= Beginning of Section =

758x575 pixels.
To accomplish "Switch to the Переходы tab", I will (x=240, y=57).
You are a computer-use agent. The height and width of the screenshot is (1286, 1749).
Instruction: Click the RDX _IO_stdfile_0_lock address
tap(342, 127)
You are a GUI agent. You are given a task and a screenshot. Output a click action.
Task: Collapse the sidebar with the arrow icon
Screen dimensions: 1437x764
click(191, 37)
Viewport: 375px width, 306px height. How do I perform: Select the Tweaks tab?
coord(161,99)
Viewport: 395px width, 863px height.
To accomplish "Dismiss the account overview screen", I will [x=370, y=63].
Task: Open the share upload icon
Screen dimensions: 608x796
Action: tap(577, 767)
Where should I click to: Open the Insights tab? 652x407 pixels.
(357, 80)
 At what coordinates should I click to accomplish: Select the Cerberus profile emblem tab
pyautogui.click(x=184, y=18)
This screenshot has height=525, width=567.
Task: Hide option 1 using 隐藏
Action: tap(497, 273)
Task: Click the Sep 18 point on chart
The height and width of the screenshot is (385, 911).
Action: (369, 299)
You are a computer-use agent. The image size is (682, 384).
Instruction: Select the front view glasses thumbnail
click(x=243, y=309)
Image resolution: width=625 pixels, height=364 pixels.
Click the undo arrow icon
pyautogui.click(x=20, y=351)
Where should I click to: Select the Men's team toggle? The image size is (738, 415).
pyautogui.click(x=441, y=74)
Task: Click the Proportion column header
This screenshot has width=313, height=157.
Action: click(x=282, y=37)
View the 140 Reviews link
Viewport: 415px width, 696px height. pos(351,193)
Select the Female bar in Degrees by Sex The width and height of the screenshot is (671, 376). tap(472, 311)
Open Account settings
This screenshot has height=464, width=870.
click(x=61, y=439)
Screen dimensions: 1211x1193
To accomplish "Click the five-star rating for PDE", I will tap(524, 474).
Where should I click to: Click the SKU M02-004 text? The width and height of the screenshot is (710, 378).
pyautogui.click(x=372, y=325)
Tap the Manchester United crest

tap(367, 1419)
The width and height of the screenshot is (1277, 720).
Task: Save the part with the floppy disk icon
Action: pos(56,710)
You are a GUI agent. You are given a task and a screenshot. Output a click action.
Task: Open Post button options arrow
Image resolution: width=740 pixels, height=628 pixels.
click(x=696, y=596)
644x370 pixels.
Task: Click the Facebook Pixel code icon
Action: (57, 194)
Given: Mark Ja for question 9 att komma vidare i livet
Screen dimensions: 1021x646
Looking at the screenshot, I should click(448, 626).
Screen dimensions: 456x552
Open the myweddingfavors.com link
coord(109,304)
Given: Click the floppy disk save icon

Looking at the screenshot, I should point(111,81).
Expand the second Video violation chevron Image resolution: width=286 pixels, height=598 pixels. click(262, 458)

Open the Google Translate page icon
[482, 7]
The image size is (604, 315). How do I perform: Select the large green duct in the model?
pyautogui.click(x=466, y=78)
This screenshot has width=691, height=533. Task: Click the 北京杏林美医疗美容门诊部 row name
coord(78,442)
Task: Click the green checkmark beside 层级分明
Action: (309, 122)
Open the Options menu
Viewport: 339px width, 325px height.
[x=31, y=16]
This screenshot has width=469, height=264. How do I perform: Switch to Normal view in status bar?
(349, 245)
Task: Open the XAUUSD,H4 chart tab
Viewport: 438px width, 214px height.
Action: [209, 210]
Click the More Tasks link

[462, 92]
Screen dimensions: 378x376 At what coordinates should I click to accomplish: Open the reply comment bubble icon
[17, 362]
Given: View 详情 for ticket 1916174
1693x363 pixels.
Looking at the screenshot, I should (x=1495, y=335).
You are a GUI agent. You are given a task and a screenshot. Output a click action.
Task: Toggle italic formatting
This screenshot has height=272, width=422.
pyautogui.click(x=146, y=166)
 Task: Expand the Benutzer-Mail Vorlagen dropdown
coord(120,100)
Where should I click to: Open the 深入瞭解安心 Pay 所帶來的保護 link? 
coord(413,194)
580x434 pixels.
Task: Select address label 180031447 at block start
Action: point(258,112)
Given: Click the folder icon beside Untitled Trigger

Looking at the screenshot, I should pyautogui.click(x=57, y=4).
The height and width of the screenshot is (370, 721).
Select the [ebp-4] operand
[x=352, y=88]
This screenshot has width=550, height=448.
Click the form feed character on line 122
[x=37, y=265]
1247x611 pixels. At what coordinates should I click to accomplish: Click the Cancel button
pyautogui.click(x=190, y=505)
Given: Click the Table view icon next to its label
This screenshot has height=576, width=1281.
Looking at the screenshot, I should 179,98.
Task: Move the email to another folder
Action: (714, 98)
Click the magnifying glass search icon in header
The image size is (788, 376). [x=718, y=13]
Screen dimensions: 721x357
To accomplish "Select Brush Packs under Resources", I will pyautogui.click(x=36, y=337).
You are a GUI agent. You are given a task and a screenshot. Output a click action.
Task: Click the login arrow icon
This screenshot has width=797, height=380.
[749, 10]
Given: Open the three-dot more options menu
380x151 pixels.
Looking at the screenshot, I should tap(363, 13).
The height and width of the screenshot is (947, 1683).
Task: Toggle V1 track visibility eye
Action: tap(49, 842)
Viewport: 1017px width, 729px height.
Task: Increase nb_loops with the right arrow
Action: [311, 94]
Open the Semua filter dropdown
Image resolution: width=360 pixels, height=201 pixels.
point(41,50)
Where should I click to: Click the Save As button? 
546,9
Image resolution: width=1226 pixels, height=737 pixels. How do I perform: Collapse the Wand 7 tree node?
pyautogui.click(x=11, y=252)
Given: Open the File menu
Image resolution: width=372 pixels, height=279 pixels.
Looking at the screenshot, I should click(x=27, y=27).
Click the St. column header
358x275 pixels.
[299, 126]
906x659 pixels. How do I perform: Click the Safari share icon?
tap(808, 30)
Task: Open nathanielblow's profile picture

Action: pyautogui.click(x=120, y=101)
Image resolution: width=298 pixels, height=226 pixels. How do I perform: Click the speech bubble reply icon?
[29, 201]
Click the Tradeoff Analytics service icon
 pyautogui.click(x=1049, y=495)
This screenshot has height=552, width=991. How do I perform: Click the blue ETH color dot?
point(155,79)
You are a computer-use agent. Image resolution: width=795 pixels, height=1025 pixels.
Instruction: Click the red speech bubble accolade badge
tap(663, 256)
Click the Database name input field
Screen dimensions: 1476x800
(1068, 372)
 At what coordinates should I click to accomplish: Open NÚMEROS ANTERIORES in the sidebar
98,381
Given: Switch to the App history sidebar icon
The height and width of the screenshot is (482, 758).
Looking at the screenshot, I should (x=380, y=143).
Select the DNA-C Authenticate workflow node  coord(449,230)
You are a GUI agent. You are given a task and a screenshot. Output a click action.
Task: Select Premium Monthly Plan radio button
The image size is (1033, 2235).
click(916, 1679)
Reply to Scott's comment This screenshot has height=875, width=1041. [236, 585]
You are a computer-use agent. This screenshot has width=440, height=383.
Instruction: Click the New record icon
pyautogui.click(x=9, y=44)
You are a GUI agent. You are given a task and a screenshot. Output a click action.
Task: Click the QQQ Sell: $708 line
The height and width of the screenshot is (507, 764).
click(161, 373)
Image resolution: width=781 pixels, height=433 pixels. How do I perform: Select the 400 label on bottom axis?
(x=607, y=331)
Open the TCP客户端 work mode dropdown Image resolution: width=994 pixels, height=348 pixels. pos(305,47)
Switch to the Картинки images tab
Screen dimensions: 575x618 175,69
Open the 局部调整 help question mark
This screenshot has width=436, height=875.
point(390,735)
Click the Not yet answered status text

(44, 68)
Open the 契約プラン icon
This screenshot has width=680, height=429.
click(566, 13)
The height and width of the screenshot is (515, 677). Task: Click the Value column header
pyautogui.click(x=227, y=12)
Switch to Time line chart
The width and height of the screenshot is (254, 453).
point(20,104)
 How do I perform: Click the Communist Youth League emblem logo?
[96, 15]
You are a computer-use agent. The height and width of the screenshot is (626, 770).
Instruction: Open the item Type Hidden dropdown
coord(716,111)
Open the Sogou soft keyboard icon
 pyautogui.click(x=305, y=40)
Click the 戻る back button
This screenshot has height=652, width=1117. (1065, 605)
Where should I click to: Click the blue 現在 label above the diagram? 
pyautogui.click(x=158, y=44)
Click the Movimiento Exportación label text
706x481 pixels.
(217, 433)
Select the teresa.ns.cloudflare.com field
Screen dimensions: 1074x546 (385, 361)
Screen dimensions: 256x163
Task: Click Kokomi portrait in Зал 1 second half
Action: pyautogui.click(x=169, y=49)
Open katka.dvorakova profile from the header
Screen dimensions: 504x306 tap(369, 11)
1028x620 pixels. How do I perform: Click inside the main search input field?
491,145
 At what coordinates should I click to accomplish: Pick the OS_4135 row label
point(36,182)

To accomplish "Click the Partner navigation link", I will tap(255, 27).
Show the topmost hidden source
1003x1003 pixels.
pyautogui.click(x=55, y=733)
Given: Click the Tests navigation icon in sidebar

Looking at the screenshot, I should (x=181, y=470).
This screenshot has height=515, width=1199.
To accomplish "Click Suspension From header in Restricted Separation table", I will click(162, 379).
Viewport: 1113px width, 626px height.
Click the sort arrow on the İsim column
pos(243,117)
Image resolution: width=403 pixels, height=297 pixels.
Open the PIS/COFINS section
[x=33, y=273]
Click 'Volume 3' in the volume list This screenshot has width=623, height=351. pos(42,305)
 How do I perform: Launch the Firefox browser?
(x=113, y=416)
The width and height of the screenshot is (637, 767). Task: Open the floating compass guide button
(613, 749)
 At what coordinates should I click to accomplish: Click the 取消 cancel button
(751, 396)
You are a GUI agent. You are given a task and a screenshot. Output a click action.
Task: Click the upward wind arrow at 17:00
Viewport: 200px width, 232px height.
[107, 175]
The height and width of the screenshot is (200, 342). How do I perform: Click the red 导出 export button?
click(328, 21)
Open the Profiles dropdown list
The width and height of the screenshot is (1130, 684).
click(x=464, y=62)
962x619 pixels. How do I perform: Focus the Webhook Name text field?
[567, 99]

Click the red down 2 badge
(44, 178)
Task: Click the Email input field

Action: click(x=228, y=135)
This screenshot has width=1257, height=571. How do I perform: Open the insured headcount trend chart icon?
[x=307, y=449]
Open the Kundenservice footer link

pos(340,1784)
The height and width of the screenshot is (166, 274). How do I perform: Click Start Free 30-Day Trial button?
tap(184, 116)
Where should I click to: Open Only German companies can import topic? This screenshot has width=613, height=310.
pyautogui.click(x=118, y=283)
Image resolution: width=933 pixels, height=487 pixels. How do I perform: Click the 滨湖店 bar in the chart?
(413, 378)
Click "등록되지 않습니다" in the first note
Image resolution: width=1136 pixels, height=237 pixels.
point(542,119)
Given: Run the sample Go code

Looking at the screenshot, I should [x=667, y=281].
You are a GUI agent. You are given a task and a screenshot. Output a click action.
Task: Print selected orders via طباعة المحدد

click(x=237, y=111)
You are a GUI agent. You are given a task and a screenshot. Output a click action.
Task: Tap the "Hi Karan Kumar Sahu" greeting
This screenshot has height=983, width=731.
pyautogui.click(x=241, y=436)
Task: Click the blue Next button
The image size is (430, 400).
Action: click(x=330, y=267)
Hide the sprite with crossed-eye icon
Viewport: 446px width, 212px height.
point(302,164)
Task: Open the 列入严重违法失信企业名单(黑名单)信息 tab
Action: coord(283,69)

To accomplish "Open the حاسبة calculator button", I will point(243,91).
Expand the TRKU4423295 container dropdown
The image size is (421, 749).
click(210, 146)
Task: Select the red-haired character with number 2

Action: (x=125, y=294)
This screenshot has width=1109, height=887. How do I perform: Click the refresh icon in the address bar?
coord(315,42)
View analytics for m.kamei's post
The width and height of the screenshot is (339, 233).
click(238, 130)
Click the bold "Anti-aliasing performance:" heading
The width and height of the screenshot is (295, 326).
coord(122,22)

= End of Section =

## Work to be completed
Take each line of the material that contains the word "computer" and list it.

## Reply
You are a computer-use agent. The height and width of the screenshot is (1286, 1749).
You are a computer-use agent. The image size is (682, 384).
You are a computer-use agent. Image resolution: width=795 pixels, height=1025 pixels.
You are a computer-use agent. This screenshot has width=440, height=383.
You are a computer-use agent. The height and width of the screenshot is (626, 770).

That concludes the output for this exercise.